YOUR TASK:
Where a line of the records holds the string "agent", copy that line.

[Dataset entries]
*****
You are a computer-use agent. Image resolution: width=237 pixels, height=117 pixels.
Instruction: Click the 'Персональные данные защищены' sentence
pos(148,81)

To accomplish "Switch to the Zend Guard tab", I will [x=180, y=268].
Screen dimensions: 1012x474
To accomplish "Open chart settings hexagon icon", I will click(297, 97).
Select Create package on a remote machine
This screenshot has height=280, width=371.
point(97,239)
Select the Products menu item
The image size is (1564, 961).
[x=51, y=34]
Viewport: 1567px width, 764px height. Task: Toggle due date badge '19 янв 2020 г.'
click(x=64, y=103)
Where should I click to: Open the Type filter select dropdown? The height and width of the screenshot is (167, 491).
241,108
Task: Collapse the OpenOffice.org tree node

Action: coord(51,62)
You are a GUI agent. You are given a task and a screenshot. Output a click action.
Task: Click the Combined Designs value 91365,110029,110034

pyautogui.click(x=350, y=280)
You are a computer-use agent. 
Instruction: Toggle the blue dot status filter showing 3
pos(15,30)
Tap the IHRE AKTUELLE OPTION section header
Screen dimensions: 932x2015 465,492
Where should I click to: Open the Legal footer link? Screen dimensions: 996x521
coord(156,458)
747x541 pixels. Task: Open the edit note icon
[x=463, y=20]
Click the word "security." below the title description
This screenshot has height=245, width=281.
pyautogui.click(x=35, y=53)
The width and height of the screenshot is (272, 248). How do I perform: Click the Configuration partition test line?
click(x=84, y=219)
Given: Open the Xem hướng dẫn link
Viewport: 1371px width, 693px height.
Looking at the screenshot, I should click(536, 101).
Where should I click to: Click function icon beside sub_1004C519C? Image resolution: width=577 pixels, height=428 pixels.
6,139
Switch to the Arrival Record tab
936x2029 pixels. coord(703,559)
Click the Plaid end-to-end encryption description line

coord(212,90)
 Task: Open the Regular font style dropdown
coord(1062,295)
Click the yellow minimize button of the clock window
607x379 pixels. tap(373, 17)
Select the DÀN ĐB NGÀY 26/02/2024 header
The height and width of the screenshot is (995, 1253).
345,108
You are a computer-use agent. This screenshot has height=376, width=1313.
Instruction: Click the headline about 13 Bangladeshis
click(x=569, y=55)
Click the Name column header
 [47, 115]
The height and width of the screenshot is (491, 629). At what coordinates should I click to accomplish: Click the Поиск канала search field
*****
ANSWER TO THIS EXERCISE:
You are a computer-use agent. Image resolution: width=237 pixels, height=117 pixels.
You are a GUI agent. You are given a task and a screenshot. Output a click action.
You are a computer-use agent. 
You are a computer-use agent. This screenshot has height=376, width=1313.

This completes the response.